Amplience provides many APIs to manage and deliver content. What exactly is an API, what does it stand for, and why are there so many different flavors? In this article, we’ll take a look at how API technologies have evolved and why. We will highlight how you can leverage the capabilities of Amplience APIs in your own applications.
What is an API?
API stands for Application Programming Interface. This acronym has been in use by software developers since the dawn of computing. It generally refers to how two software systems can interact. These days, systems are often separated by a network. So, when we talk about APIs in this context, we are usually talking about web APIs.
There are many web-based API technologies. In this article, we will explore a little history before focusing on the popular ones. They are: HTTP, REST, and GraphQL. We’ll also discuss why a service might choose to offer its API in a given type.
Rise of HTTP
The internet started as an ecosystem of government, academic and research institutions. As this ecosystem had a limited set of devices operating systems and protocols, it was homogenous. In the 1990s, the ecosystem expanded to include commercial and consumer systems. This diversification of operating systems and languages led to the heterogenous environment of today.
In the early 90s, the web emerged, allowing users to access online services through a web browser. Users could access these services regardless of their underlying operating system or device. It is the HyperText Transport Protocol (HTTP) that powered this capability. While HTTP let browsers retrieve pages, developers made use of its ubiquity for machine-to-machine communication. This allowed systems to talk to each other just as easily as browsers could talk to web servers.
Protocols such as XML-RPC and SOAP were built on top of HTTP. By using HTTP, these protocols could navigate their way through firewalls much more easily than others. Both protocols made use of XML. A clear advantage for its use over binary protocols is that XML is human-readable. It is well formatted text. This, along with standardization over how the XML was structured, led to their widespread adoption.
HTTP APIs
By the early 2000s, JavaScript was being used as a browser scripting language. It gave developers a tool to build interactivity in web pages. At this time, JavaScript Object Notation (JSON) was invented as a convenient way to exchange data, instead of XML. Its origins in-browser and its easy-to-use credentials have contributed to JSON’s popularity, and many HTTP APIs adopt JSON in preference to XML.
Amplience provides HTTP APIs for content delivery. The lightweight nature of JSON over HTTP gives great performance characteristics and is easy to use both in-browser and server-side.
REST APIs
Not all HTTP APIs are REST APIs. This is an important distinction, as there are a number of constraints that an API must satisfy to be considered RESTful.
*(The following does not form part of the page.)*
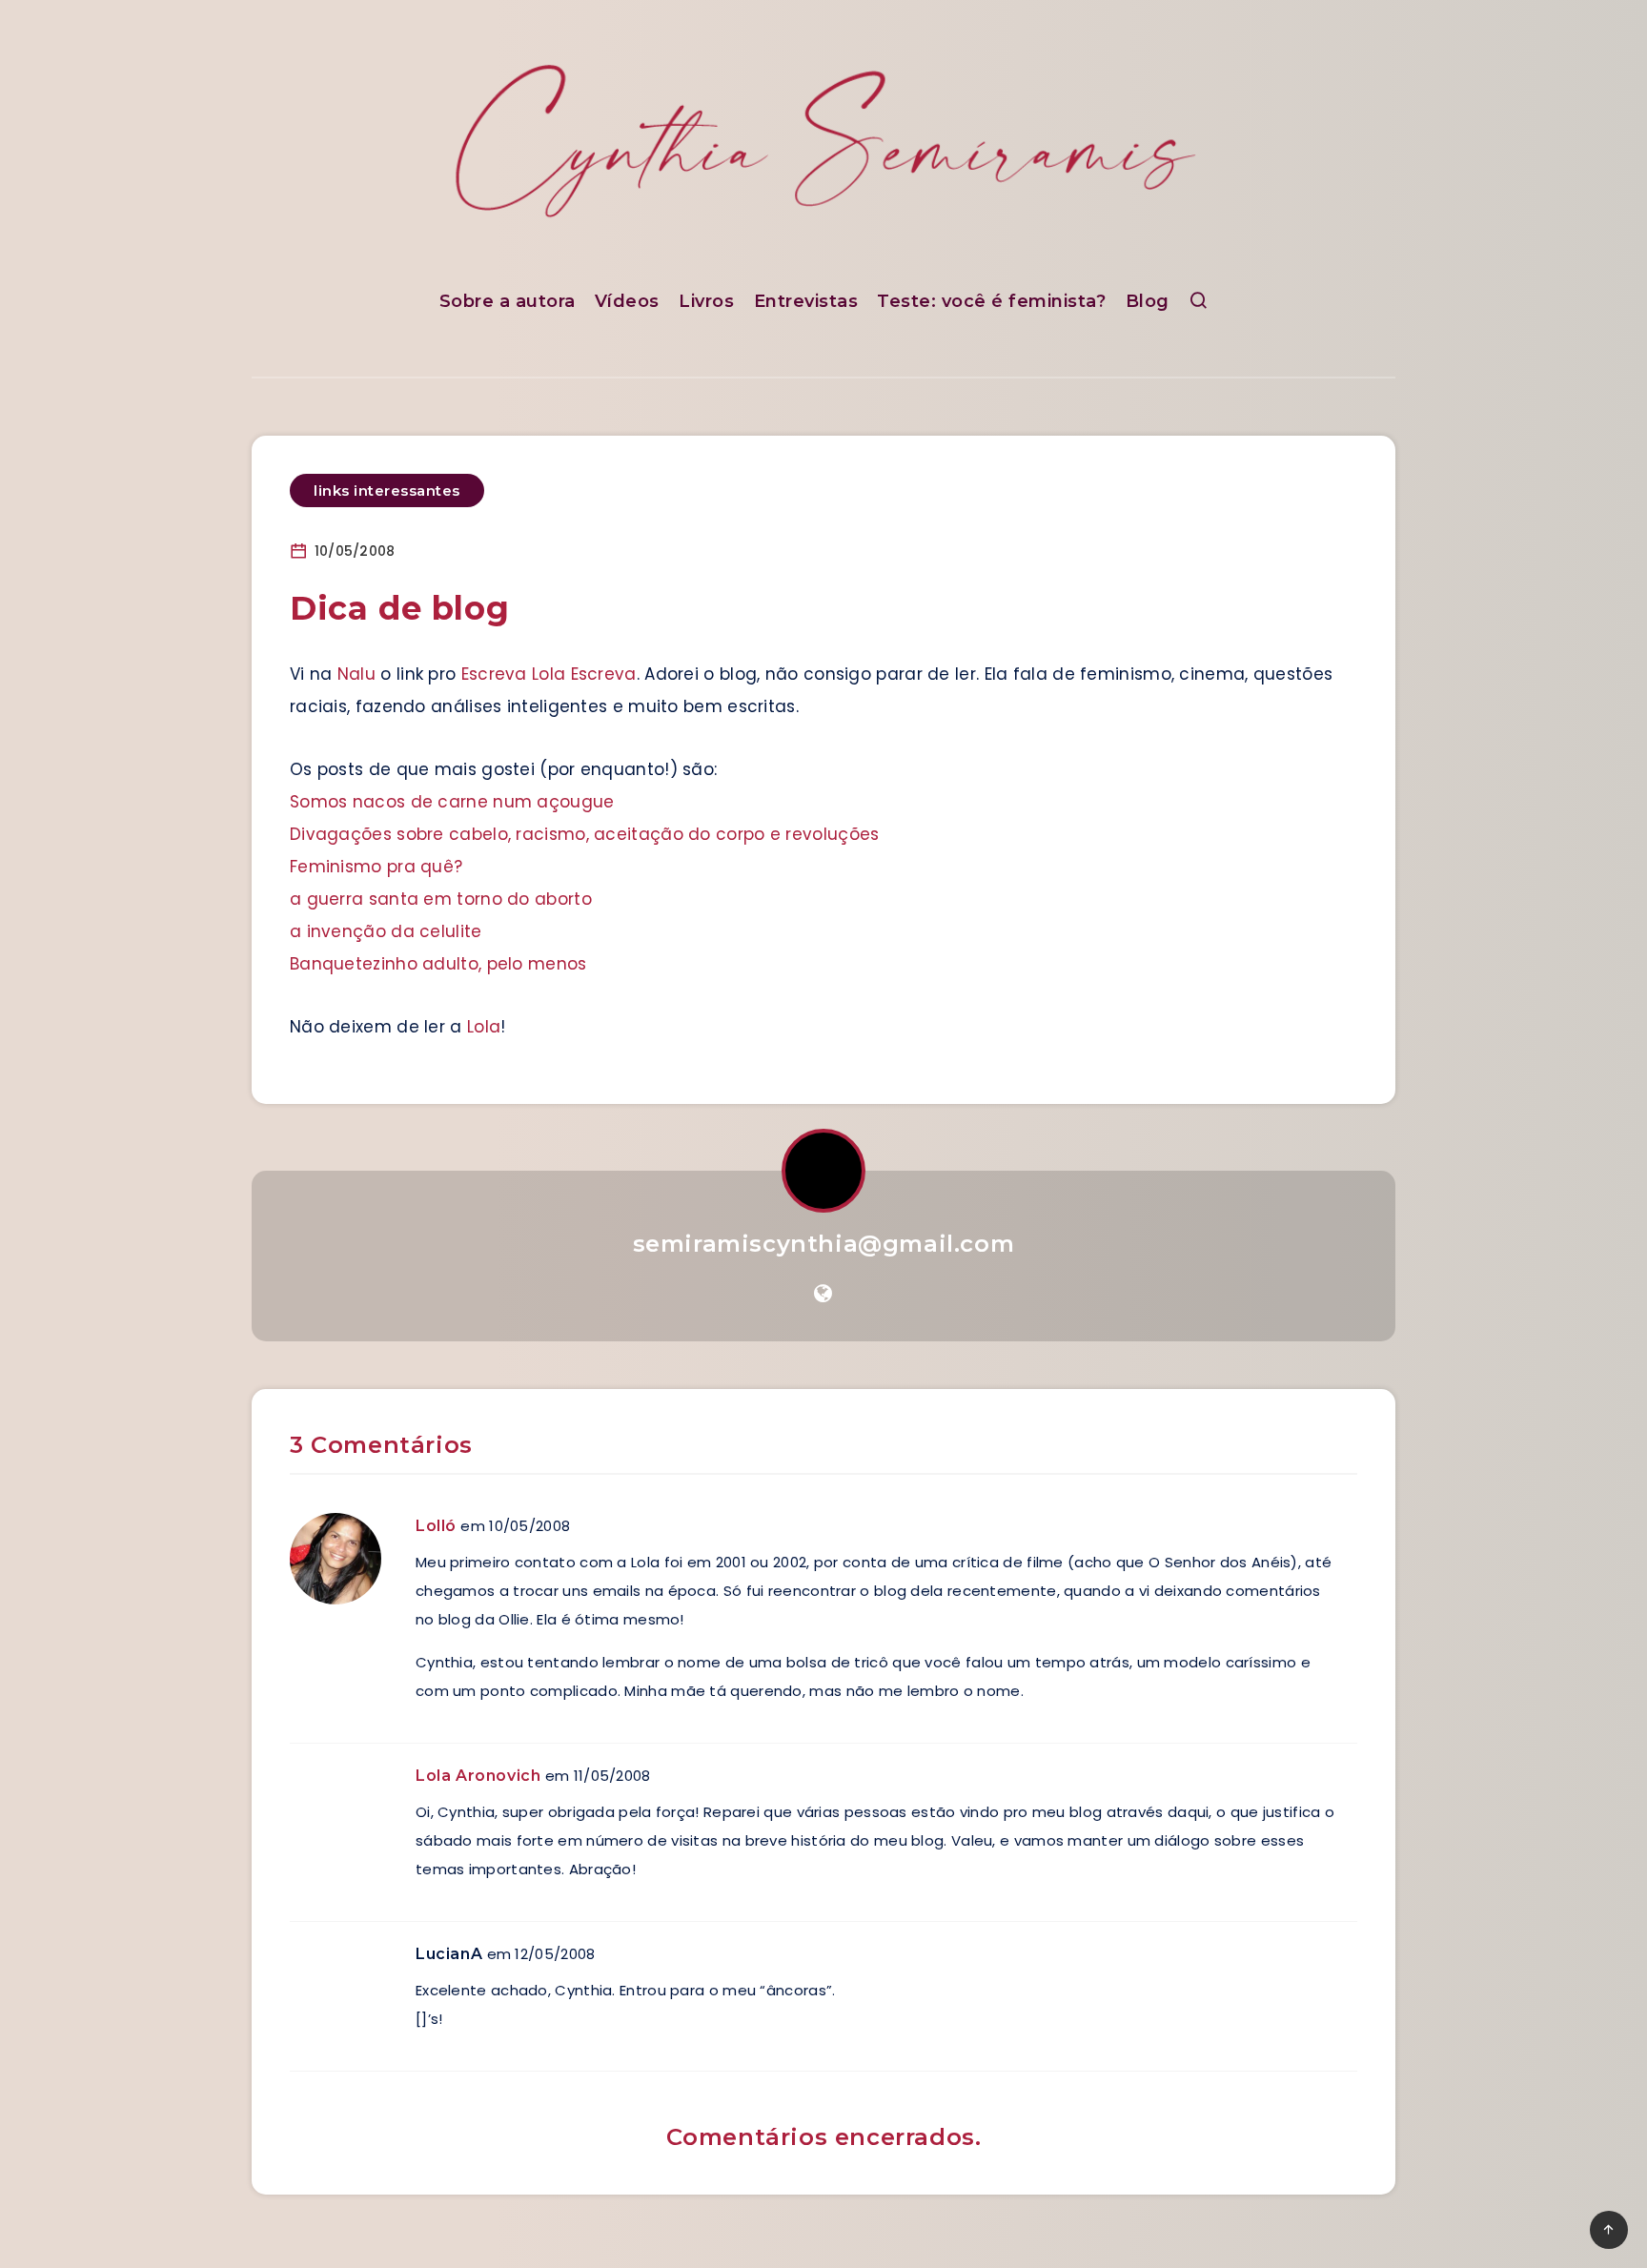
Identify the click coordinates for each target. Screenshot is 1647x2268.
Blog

So, what is a REST API? Representational State Transfer (REST) is an architectural style for APIs described by Roy Fielding. Some of the constraints that qualify an API as REST are widely present in HTTP APIs that aren’t RESTful. A good example is *stateless communication*. Many HTTP APIs adhere to this constraint as it has a number of benefits, particularly around visibility and scalability. However, that’s not enough to be RESTful.
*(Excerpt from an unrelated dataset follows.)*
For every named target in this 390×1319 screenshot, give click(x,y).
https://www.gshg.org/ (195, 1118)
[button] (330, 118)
For a HTTP API to be described as RESTful, it must, among other qualities, also have a *Uniform Interface*. In Fielding’s thesis, this means it should adopt hypermedia as the engine of application state (HATEOAS). The idea behind this principle is that a client should be able to navigate and interact with a REST API entirely through links that are given in API responses. This way, the client can discover available resources and actions based on the state of the system.
Our Content Management API is a RESTful API that provides HAL links that allow clients to discover our API and understand what actions are available.
GraphQL
GraphQL is an API style developed by Facebook and open-sourced in 2015. Unlike REST APIs, which require clients to use predefined endpoints and resources, GraphQL’s dynamic and flexible nature allows clients to specify exactly what data they need, giving them more control over the API. Rather than relying on specific pre-defined resources, the client can decide what data it needs and request only that data. Traditional REST APIs often require clients to make multiple requests to retrieve all the data they need. In these APIs, the resources are fixed, and so these requests might result in either over-fetching or under-fetching of data.
HTTP and REST APIs are often accompanied by some description of the structure of the API. This can be as informal as a set of documentation, or they can be formal descriptions such as WSDL or OpenAPI specifications. In GraphQL, the specification of the API is built-in. It uses types and schemas to describe the API and all possible interactions with it.
We recently introduced GraphQL endpoints for our Asset Management and delivery systems. There’s an exciting difference between these two. In our Asset Management GraphQL API, the resources that are available are fixed and defined by us: the types described in the schema are all Amplience concepts.
However, in our Content Delivery API, the resources are defined by our customers through content types. When content types are made ready, we automatically build out an updated GraphQL schema that incorporates query capabilities for content of that type. This gives our customers a rich, flexible API driven by their own content and fully uses our high-performance delivery network.
Amplience APIs
At Amplience, we strongly believe in choosing the right tool for the job. Our choice of API style follows this principle. When we need client-side discoverability, we choose REST. When we need high performance, lightweight content delivery, we choose HTTP. When we need flexible client-driven queries that avoid over-fetching and under-fetching, we use GraphQL. Take a look at our API documentation to find out more.